La vie devant – Catherine

«C’eût été bien pire avec de la PL», acrylique sur toile montée, ©Brigitte Toutant, 2009, en vente sur http://culturat.org/boutique/items?item_id=599

«C’eût été bien pire avec de la PL», acrylique sur toile montée, ©Brigitte Toutant, 2009, en vente sur http://culturat.org/boutique/items?item_id=599

 

J’entre chez moi par la cour arrière. En poussant la porte vacillante de la clôture de bois, mon cerveau épileptique est possédé de flashs de nous deux,

dans la piscine,

pelletant la cour,

mangeant une raclette intime avec les mouches noires,

à genoux dans le semblant de jardin qui nous a donné quelques fleurs disparates…

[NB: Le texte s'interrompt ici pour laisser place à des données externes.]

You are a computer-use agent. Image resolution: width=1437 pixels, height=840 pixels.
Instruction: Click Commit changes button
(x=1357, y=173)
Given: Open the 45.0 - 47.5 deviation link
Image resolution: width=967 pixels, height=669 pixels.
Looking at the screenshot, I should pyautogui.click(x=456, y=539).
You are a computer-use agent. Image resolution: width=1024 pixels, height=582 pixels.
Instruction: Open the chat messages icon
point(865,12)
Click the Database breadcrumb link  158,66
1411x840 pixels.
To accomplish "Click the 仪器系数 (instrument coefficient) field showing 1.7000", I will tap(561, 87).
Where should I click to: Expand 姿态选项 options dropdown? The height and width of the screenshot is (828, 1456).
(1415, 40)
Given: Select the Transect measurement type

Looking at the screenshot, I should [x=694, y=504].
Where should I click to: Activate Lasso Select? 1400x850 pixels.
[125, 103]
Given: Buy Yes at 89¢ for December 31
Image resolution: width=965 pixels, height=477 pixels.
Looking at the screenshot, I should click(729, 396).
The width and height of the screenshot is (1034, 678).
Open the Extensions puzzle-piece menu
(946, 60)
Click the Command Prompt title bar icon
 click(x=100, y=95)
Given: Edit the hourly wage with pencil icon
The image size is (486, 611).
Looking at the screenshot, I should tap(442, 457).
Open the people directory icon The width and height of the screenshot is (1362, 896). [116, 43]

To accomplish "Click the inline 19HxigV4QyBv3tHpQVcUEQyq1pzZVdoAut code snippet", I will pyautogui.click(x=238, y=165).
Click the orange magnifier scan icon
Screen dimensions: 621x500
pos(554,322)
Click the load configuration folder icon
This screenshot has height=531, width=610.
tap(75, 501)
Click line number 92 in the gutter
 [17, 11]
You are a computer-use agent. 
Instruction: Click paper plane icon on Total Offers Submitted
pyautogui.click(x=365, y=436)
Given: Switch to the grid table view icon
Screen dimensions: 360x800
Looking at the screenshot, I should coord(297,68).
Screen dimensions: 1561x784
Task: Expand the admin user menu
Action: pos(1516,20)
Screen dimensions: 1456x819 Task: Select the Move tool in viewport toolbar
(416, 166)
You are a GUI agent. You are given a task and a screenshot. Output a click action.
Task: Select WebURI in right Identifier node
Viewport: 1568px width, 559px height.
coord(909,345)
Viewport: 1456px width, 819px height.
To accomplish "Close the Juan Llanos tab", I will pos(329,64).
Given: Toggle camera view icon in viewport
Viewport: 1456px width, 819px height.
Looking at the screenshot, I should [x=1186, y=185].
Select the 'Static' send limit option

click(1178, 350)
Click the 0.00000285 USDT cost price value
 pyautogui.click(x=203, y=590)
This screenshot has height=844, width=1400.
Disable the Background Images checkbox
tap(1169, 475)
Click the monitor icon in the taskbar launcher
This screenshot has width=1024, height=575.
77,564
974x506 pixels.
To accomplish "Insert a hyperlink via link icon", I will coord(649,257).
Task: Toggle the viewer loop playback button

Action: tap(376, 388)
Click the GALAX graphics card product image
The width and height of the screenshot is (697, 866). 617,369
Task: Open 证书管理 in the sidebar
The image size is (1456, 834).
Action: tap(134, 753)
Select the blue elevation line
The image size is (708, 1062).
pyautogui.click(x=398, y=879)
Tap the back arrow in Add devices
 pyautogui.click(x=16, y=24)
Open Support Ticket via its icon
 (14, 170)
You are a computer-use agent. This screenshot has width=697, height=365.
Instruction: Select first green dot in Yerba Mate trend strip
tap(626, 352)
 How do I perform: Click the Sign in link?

Je prends une grande respiration et je fixe la porte de la maison comme un naufragé fixe sa bouée au loin, pour garder le focus. Les bras bien haut sur des airs de fuck you, je nage jusque chez moi.

Il y a quatorze jours que tu es parti. Mon corps me dit cinq minutes. Le silence est bruyant et m’empêche de dormir : un bourdonnement insistant me ramène constamment dans ma nouvelle solitude. J’apprends à détester le temps. Celui qui arrange les choses et qui n’arrive pas.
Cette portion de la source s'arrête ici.